● **EXTRACT PROVIDED**:

◆ ◆ ◆ ◆ ◆ ◆ ◆

Created attachment 26940 [details] patch Patch. Not sure what to do about PA_IN - can we even end up with any invalid expressions in it, given we have a "clean" ANTIC_IN already? Well, I guess I have to understand what partial-antic computes ;)
Ah, indeed we can. But we should be able to prune from PA_OUT.
Author: rguenth Date: Thu Mar 22 13:14:54 2012 New Revision: 185691 URL: http://gcc.gnu.org/viewcvs?root=gcc&view=rev&rev=185691 Log: 2012-03-22 Richard Guenther <rguenther@suse.de> PR tree-optimization/52548 * tree-ssa-pre.c (valid_in_sets): Remove handling of invalidation because of clobbers. (prune_clobbered_mems): New function. (compute_antic_aux): Use it to prune ANTIC_OUT. (compute_partial_antic_aux): Use it to prune PA_IN. (compute_avail): Only insert expressions into EXP_GEN that are not invalidated when translated up to the beginning of the block. * gcc.dg/tree-ssa/ssa-pre-29.c: New testcase. Added: trunk/gcc/testsuite/gcc.dg/tree-ssa/ssa-pre-29.c Modified: trunk/gcc/ChangeLog trunk/gcc/testsuite/ChangeLog trunk/gcc/tree-ssa-pre.c
Fixed.

◆ ◆ ◆ ◆ ◆ ◆ ◆

● **RECORDED INFORMATION**:
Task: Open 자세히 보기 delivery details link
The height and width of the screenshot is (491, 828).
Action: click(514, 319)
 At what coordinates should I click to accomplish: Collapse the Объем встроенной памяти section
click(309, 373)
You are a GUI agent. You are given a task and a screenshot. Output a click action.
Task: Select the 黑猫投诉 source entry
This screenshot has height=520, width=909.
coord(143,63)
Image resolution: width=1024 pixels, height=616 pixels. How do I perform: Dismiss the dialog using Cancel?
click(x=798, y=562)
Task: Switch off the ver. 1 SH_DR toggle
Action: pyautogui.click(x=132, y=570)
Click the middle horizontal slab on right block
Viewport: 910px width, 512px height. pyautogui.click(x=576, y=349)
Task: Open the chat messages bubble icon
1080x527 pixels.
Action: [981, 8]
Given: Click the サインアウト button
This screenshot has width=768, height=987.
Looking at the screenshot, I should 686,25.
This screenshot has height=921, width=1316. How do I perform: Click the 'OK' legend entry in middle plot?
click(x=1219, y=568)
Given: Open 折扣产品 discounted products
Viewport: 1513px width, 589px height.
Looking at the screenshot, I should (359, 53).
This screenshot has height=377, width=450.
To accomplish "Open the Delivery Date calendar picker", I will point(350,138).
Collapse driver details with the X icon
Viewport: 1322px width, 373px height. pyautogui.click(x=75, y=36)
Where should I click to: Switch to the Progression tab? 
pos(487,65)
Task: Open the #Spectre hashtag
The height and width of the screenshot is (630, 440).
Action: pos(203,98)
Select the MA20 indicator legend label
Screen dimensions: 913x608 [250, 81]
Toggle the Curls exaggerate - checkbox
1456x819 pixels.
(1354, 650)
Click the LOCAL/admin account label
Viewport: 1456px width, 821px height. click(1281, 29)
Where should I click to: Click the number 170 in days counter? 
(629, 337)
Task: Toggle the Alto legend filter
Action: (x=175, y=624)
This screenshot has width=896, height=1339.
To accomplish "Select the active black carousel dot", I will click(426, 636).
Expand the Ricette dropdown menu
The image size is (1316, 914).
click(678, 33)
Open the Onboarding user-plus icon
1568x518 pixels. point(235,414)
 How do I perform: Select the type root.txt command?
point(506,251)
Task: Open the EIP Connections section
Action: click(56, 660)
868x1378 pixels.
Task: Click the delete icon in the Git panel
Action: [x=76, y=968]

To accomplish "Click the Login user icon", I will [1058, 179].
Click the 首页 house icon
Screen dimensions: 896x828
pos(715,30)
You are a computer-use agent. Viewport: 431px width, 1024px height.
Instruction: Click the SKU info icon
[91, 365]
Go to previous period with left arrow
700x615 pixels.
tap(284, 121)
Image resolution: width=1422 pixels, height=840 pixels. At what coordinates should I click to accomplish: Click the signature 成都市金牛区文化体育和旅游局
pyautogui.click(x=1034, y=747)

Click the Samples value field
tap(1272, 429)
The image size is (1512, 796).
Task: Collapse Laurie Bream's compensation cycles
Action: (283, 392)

◆ ◆ ◆ ◆ ◆ ◆ ◆

● **AIM 1**: In the bug thread, which function does revision 185691 add as new?
● **AIM 2**: Summarize the bug thread in two sentences.
● **AIM 3**: Reproduce the part of the bug thread starting with "Created attachment 26940" and going on through "partial-antic computes ;)".

● **COMPLETE ANSWER 1**: prune_clobbered_mems

● **COMPLETE ANSWER 2**: A patch was attached with uncertainty over whether PA_IN could contain invalid expressions, and this was then confirmed to be possible. Revision 185691 for PR tree-optimization/52548 changed tree-ssa-pre.c, adding a new function prune_clobbered_mems that is used to prune ANTIC_OUT and PA_IN, and it added a new testcase, after which the issue was declared fixed.

● **COMPLETE ANSWER 3**:
Created attachment 26940 [details] patch Patch. Not sure what to do about PA_IN - can we even end up with any invalid expressions in it, given we have a "clean" ANTIC_IN already? Well, I guess I have to understand what partial-antic computes ;)